[Data excerpts]
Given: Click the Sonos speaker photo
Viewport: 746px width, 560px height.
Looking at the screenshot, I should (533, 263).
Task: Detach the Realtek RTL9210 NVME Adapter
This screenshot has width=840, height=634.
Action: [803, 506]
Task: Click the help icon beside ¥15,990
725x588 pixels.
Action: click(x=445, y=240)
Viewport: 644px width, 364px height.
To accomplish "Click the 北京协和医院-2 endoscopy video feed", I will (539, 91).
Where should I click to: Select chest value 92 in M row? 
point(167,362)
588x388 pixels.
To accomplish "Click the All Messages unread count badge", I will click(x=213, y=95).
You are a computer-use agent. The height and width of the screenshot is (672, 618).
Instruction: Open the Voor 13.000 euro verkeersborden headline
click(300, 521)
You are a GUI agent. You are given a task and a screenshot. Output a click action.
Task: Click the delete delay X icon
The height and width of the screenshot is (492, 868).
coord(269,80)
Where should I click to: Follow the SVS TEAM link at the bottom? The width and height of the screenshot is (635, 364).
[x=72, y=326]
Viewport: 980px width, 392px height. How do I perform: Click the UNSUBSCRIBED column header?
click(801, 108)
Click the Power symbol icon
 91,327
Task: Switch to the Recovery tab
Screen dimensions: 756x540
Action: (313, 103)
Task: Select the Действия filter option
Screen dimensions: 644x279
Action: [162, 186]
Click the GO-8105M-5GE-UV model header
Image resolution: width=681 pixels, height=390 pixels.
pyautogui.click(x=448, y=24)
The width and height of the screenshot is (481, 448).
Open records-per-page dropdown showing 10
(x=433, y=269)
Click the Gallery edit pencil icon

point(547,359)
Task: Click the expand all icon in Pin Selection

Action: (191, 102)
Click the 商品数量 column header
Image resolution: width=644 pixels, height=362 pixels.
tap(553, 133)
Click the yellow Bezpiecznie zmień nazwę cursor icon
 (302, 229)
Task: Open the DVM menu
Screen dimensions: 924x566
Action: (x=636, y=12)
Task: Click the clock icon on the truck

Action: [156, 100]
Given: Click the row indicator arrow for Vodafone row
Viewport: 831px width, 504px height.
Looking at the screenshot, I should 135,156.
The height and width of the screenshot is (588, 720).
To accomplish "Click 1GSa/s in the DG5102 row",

■ PROBLEM TO SOLVE
Could you repeat every record above exactly as it is written?

■ PROBLEM SOLUTION
Given: Click the Sonos speaker photo
Viewport: 746px width, 560px height.
Looking at the screenshot, I should (533, 263).
Task: Detach the Realtek RTL9210 NVME Adapter
This screenshot has width=840, height=634.
Action: [803, 506]
Task: Click the help icon beside ¥15,990
725x588 pixels.
Action: click(x=445, y=240)
Viewport: 644px width, 364px height.
To accomplish "Click the 北京协和医院-2 endoscopy video feed", I will (539, 91).
Where should I click to: Select chest value 92 in M row? 
point(167,362)
588x388 pixels.
To accomplish "Click the All Messages unread count badge", I will click(x=213, y=95).
You are a computer-use agent. The height and width of the screenshot is (672, 618).
Instruction: Open the Voor 13.000 euro verkeersborden headline
click(300, 521)
You are a GUI agent. You are given a task and a screenshot. Output a click action.
Task: Click the delete delay X icon
The height and width of the screenshot is (492, 868).
coord(269,80)
Where should I click to: Follow the SVS TEAM link at the bottom? The width and height of the screenshot is (635, 364).
[x=72, y=326]
Viewport: 980px width, 392px height. How do I perform: Click the UNSUBSCRIBED column header?
click(801, 108)
Click the Power symbol icon
 91,327
Task: Switch to the Recovery tab
Screen dimensions: 756x540
Action: (313, 103)
Task: Select the Действия filter option
Screen dimensions: 644x279
Action: [162, 186]
Click the GO-8105M-5GE-UV model header
Image resolution: width=681 pixels, height=390 pixels.
pyautogui.click(x=448, y=24)
The width and height of the screenshot is (481, 448).
Open records-per-page dropdown showing 10
(x=433, y=269)
Click the Gallery edit pencil icon

point(547,359)
Task: Click the expand all icon in Pin Selection

Action: (191, 102)
Click the 商品数量 column header
Image resolution: width=644 pixels, height=362 pixels.
tap(553, 133)
Click the yellow Bezpiecznie zmień nazwę cursor icon
 (302, 229)
Task: Open the DVM menu
Screen dimensions: 924x566
Action: (x=636, y=12)
Task: Click the clock icon on the truck

Action: [156, 100]
Given: Click the row indicator arrow for Vodafone row
Viewport: 831px width, 504px height.
Looking at the screenshot, I should 135,156.
The height and width of the screenshot is (588, 720).
To accomplish "Click 1GSa/s in the DG5102 row",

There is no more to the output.